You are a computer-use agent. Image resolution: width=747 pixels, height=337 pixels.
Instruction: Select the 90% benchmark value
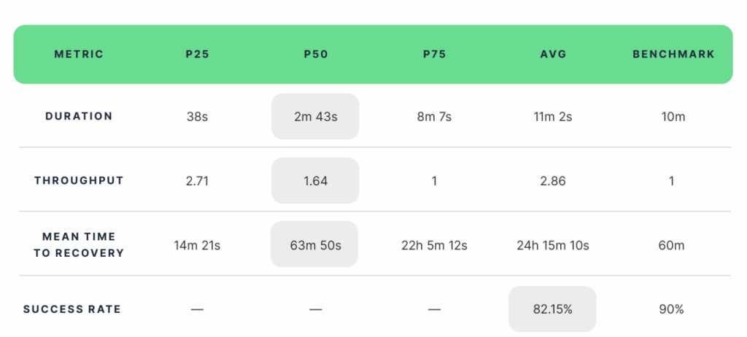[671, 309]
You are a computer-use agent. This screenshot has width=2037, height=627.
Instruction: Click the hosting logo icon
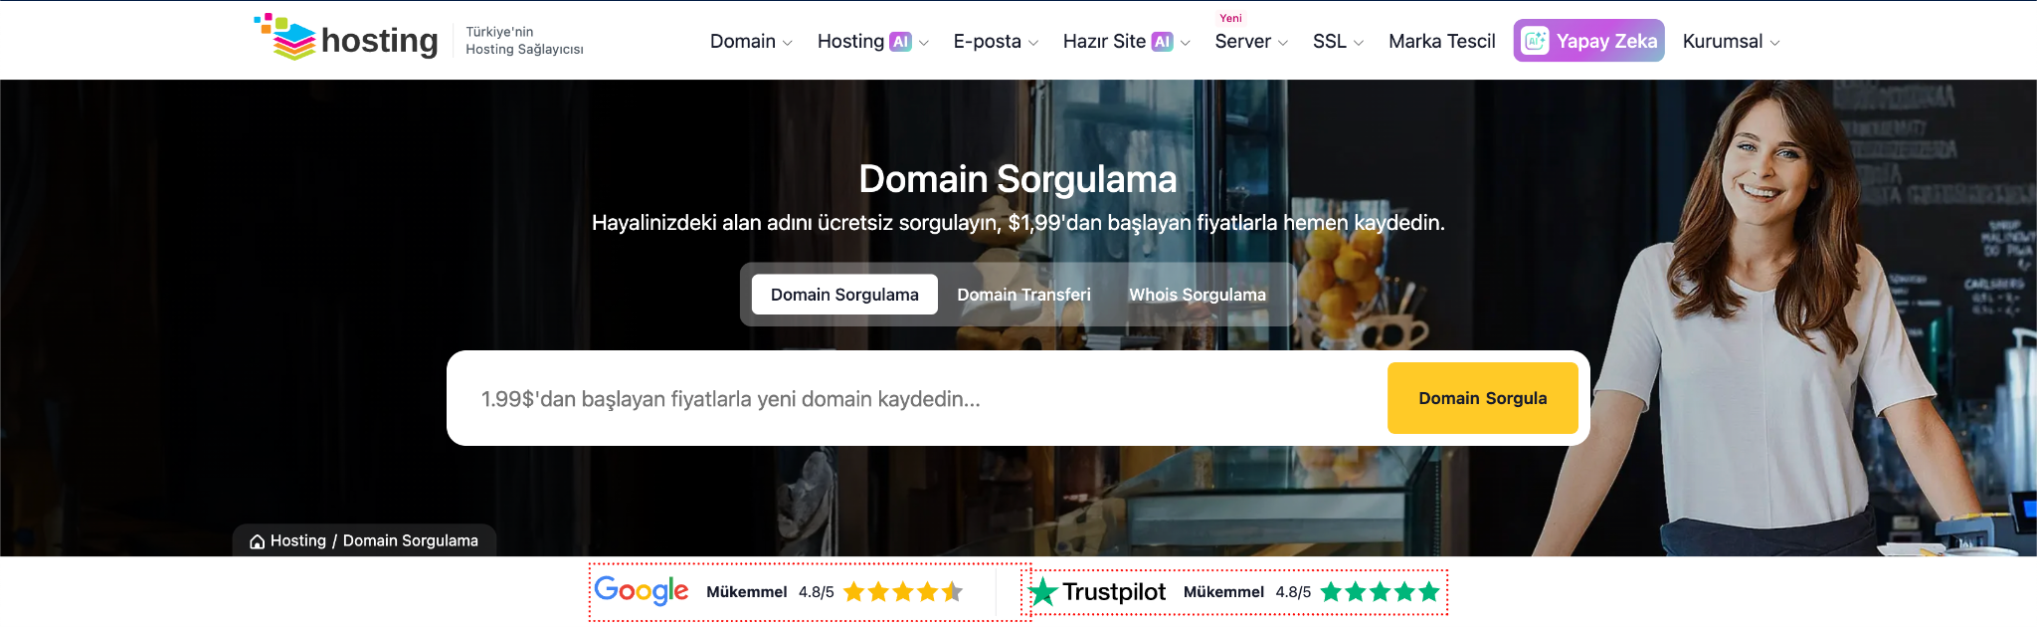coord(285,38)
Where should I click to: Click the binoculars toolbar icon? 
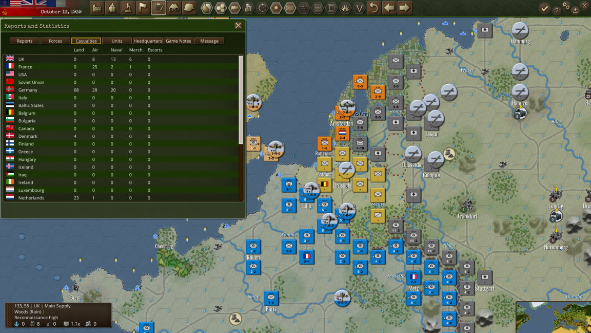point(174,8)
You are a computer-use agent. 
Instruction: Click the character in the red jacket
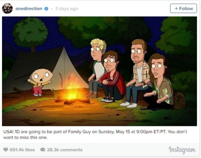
::::::
■ About this task
Using the data above, write out every line exactly, leaving the images behind.

■ Written solution
You are a computer-use agent. Image resolution: width=747 pixels, height=337 pixels.
Instruction: Select the 90% benchmark value
[671, 309]
You are a computer-use agent. This screenshot has width=2037, height=627.
Instruction: Click the hosting logo icon
coord(285,38)
Where should I click to: Click the binoculars toolbar icon? 
point(174,8)
You are a computer-use agent. 
Instruction: Click the character in the red jacket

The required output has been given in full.